+++ MATERIAL SHOWN
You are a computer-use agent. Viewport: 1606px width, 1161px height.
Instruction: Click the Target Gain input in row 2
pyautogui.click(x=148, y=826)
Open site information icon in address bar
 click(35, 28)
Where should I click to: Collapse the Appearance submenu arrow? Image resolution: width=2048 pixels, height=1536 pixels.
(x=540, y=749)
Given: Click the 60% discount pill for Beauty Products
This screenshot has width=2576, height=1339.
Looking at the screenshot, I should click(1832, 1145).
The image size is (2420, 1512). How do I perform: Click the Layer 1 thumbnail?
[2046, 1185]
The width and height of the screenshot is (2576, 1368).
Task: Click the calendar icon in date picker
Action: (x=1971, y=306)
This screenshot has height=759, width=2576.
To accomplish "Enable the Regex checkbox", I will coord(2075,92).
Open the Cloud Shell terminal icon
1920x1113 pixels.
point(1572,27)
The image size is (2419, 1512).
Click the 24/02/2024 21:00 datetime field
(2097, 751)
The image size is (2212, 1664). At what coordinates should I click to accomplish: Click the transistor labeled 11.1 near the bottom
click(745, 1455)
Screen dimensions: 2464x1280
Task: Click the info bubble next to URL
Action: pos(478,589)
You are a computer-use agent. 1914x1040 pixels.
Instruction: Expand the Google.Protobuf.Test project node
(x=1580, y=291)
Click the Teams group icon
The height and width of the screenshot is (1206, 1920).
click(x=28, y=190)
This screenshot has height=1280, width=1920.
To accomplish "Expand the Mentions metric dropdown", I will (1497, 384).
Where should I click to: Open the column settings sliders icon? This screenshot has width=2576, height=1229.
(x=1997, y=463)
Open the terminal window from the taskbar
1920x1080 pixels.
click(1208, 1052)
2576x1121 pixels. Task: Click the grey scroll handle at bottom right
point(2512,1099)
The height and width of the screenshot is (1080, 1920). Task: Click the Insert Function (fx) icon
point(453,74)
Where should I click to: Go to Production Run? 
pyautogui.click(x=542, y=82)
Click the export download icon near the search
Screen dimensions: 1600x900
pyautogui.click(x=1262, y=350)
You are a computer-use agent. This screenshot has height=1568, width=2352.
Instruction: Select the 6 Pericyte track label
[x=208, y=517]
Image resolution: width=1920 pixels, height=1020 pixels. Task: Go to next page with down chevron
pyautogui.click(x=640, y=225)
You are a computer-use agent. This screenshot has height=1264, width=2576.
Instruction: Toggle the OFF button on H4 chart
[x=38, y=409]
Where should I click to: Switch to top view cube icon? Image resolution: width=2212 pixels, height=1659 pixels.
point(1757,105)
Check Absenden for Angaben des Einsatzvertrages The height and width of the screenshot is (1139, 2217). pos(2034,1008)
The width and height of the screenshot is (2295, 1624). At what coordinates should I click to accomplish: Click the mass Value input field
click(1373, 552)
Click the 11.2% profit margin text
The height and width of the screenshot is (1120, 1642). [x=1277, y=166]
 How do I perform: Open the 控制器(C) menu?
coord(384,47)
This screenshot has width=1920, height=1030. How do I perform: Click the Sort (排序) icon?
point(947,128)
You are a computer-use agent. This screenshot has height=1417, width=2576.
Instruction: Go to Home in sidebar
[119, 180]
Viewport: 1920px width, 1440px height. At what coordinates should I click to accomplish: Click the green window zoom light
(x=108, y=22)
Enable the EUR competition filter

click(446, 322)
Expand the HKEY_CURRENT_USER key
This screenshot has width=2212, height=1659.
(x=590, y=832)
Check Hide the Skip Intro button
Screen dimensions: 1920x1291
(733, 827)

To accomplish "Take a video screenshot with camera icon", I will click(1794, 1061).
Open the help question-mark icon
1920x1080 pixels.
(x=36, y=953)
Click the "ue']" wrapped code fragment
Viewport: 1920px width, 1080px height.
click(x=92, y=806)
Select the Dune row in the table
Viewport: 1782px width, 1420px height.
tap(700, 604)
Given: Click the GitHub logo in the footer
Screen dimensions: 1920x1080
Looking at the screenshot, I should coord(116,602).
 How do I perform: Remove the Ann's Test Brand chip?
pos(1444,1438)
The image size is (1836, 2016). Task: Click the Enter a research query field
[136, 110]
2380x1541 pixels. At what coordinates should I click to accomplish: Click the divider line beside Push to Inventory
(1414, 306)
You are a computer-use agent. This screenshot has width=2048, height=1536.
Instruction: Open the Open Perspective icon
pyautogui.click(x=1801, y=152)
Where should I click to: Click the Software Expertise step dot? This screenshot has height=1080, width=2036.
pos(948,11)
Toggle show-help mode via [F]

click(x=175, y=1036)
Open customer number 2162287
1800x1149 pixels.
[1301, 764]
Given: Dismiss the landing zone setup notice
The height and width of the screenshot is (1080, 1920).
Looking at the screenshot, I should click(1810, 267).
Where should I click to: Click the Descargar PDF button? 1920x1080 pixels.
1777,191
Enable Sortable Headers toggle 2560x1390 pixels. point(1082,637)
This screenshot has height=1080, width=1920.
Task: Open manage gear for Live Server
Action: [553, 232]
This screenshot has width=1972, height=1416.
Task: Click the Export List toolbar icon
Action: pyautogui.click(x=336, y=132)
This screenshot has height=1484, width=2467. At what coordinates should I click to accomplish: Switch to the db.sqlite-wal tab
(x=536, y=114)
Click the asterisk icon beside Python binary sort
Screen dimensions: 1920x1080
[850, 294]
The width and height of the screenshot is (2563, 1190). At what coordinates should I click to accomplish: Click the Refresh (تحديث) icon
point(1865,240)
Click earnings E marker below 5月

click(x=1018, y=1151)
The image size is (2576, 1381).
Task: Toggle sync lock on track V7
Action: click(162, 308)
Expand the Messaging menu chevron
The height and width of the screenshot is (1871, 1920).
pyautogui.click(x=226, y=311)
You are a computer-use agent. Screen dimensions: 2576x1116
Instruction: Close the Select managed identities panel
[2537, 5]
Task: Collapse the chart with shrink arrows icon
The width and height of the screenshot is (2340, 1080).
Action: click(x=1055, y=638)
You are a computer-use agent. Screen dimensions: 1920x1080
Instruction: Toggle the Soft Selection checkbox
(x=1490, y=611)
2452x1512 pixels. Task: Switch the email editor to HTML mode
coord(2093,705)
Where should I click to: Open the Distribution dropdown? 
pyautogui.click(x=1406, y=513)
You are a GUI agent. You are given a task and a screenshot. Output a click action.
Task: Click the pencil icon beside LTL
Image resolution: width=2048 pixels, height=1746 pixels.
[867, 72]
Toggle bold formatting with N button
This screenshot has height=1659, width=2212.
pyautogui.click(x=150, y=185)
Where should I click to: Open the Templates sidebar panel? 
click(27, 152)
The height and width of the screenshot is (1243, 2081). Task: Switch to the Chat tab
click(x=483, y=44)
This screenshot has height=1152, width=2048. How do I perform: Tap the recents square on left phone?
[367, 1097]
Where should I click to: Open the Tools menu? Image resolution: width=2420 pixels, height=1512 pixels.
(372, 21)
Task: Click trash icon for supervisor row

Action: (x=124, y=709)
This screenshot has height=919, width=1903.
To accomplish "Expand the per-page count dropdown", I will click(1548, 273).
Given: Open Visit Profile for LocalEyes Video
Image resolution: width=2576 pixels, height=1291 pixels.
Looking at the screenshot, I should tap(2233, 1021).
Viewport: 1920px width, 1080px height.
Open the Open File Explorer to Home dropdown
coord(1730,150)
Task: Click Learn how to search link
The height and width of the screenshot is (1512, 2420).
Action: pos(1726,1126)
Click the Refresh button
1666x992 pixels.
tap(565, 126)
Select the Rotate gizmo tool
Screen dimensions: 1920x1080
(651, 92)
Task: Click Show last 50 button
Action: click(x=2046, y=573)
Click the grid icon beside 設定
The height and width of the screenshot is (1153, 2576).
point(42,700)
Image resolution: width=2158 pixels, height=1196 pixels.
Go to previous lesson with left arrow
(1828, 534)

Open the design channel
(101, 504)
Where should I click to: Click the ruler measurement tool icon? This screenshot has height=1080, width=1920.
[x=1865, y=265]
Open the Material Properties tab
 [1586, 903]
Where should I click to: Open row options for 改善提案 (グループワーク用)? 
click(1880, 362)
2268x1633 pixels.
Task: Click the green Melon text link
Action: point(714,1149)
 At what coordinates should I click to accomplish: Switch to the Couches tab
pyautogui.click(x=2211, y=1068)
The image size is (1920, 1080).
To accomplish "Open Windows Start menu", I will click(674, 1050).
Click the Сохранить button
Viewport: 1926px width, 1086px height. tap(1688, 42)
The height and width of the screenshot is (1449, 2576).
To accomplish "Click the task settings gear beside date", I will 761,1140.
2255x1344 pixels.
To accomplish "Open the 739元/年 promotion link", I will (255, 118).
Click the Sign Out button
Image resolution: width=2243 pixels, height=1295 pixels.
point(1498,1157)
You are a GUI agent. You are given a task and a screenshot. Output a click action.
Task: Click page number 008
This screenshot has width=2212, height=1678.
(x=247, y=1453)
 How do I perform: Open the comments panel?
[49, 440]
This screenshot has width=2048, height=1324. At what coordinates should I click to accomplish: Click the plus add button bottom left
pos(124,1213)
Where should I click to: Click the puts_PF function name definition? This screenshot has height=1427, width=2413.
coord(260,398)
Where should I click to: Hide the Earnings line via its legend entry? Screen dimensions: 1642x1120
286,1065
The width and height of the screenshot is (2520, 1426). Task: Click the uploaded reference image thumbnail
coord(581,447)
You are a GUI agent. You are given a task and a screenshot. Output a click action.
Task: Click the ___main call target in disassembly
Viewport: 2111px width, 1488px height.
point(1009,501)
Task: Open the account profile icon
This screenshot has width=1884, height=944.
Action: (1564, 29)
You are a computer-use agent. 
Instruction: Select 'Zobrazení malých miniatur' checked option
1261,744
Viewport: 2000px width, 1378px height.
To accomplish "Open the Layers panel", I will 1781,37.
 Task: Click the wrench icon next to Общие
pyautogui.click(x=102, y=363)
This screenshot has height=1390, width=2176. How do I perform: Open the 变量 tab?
++++++
#### [REQUIRED WORK]
All lines from the one with "This screenshot has width=2048, height=1324." to the end of the records must be set down exactly. Skip every line before it.

#### [RESPONSE TO THIS EXERCISE]
This screenshot has width=2048, height=1324. At what coordinates should I click to accomplish: Click the plus add button bottom left
pos(124,1213)
Where should I click to: Click the puts_PF function name definition? This screenshot has height=1427, width=2413.
coord(260,398)
Where should I click to: Hide the Earnings line via its legend entry? Screen dimensions: 1642x1120
286,1065
The width and height of the screenshot is (2520, 1426). Task: Click the uploaded reference image thumbnail
coord(581,447)
You are a GUI agent. You are given a task and a screenshot. Output a click action.
Task: Click the ___main call target in disassembly
Viewport: 2111px width, 1488px height.
point(1009,501)
Task: Open the account profile icon
This screenshot has width=1884, height=944.
Action: (1564, 29)
You are a computer-use agent. 
Instruction: Select 'Zobrazení malých miniatur' checked option
1261,744
Viewport: 2000px width, 1378px height.
To accomplish "Open the Layers panel", I will 1781,37.
 Task: Click the wrench icon next to Общие
pyautogui.click(x=102, y=363)
This screenshot has height=1390, width=2176. How do I perform: Open the 变量 tab?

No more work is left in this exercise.